J. Marshall Shepherd, UGA Athletic Association professor of geography and atmospheric sciences and president of the American Meteorological Society, gave the keynote address, stressing that diversity expands one’s radius of influence, something he praised UGA for doing.
“A broad set of friends, a broad set of exposures, expands our radius,” he said in addressing a Chapel audience of about 100. “Limited radius can have implications to our society.”
He also said mentorship is important and that more mentors are needed to inspire young people, mentioning that he originally declined consideration to be the next president of the American Meteorological Society, but changed his mind when he realized what an important opportunity it was to inspire kids seeking role models.
The UGA Alumni Association and Athletic Association each presented scholarships to freshmen UGA students during the event.

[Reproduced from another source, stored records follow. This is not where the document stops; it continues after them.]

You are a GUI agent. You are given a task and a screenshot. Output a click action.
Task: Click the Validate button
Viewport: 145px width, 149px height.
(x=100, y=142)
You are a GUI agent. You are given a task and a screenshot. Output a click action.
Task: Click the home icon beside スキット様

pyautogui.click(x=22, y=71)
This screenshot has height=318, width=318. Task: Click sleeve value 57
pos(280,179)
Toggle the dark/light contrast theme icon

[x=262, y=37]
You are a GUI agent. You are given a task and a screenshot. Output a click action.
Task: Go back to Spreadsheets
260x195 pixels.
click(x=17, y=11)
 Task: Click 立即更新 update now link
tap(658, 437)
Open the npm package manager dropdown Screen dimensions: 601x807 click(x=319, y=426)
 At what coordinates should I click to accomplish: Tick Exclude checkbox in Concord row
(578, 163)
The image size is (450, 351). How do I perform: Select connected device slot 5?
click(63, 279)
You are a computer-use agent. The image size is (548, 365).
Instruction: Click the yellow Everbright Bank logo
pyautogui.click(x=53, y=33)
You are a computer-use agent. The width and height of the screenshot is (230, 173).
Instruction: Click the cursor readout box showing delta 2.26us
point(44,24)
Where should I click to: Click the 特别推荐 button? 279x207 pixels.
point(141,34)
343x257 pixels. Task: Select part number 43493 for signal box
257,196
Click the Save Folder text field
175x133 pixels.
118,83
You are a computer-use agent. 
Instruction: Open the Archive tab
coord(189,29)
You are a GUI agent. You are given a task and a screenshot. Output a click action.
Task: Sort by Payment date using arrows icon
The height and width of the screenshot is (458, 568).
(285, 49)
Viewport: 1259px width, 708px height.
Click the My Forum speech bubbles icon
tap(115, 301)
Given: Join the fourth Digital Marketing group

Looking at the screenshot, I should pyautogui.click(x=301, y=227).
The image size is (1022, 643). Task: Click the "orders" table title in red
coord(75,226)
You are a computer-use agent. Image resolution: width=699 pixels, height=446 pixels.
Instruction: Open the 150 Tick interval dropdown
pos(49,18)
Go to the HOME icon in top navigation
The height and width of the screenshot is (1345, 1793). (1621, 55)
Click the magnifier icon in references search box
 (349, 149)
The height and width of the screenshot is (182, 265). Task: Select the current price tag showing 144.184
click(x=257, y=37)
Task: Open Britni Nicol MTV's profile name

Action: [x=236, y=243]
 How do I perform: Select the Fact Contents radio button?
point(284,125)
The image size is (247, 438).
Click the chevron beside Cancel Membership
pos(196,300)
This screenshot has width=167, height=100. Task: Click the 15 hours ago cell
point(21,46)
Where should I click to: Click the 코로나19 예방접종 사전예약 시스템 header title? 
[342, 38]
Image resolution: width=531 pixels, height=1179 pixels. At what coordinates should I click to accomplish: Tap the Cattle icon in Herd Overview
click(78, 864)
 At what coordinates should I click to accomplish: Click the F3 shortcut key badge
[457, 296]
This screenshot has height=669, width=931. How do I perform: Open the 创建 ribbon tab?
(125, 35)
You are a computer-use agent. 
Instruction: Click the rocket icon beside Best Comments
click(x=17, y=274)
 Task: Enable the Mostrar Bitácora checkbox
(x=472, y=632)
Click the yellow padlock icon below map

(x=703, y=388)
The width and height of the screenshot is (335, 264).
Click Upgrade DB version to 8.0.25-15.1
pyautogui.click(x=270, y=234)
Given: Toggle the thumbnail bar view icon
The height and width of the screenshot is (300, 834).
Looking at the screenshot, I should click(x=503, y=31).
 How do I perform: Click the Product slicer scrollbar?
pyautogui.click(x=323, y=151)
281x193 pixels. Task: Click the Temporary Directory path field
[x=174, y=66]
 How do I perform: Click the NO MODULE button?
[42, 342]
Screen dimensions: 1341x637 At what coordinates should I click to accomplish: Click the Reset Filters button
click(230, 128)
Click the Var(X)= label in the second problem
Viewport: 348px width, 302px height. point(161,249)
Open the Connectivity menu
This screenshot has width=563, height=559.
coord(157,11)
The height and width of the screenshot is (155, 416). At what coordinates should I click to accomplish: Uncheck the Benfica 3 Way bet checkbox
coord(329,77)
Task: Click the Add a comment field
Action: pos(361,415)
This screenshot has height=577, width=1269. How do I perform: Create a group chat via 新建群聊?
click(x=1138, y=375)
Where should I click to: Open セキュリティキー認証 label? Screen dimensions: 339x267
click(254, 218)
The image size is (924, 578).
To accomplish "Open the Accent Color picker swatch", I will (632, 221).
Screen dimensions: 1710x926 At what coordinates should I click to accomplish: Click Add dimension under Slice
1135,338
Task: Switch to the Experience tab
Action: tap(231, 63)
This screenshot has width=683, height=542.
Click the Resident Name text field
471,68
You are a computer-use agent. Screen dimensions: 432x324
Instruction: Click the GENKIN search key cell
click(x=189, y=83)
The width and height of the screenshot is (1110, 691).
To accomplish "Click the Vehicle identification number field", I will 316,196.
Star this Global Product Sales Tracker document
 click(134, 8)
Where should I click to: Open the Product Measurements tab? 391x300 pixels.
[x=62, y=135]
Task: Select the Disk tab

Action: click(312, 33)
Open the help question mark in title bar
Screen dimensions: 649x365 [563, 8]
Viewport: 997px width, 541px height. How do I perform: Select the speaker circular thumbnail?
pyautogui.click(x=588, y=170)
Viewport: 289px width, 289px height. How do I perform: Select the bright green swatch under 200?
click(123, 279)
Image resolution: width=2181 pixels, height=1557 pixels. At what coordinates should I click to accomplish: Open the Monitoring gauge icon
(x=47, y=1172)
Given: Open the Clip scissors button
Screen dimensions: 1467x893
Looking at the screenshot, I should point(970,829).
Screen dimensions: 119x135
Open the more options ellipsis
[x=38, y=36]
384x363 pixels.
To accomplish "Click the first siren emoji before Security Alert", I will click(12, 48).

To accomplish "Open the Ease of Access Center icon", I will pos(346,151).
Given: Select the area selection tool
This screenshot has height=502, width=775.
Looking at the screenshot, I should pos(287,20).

Charles Orgbon III received the Black Alumni Association Scholarship for “dedication to racial equality through previous experience, initiative, and creativity in improving race relations in the community,” according to the event program, while Genesis Castro and Omar France were each awarded the Diversity Scholarship for “demonstrated dedication to diversity in their community.”
L. Randolph Carter, coordinator of faculty and staff development for the Office of Institutional Diversity, led the recognition of the 2014 UGA Diversity and Inclusion Certificate graduates.
“I am extremely excited because never before in the history of the University of Georgia have we had 137 [members] of our staff graduate from a certificate program in anything, let alone to say diversity,” he said.
The 137 staff members receiving the certificate, which “creates an opportunity for faculty and staff to explore strategic areas around diversity and to learn more about the ways in which they can assist in ensuring that UGA is welcoming and inclusive of all communities,” according to the program, is up from 78 graduates in 2013 and 17 in 2012, Carter said.
“It’s not just about expanding our radius — now that you’ve got the certificate you can expand other peoples’ radius,” Shepherd said.
Former UGA employee Joan Rhoden, who came to see her daughter Jill Rhoden graduate with the certificate, said UGA’s work brings diversity to an “exciting level.”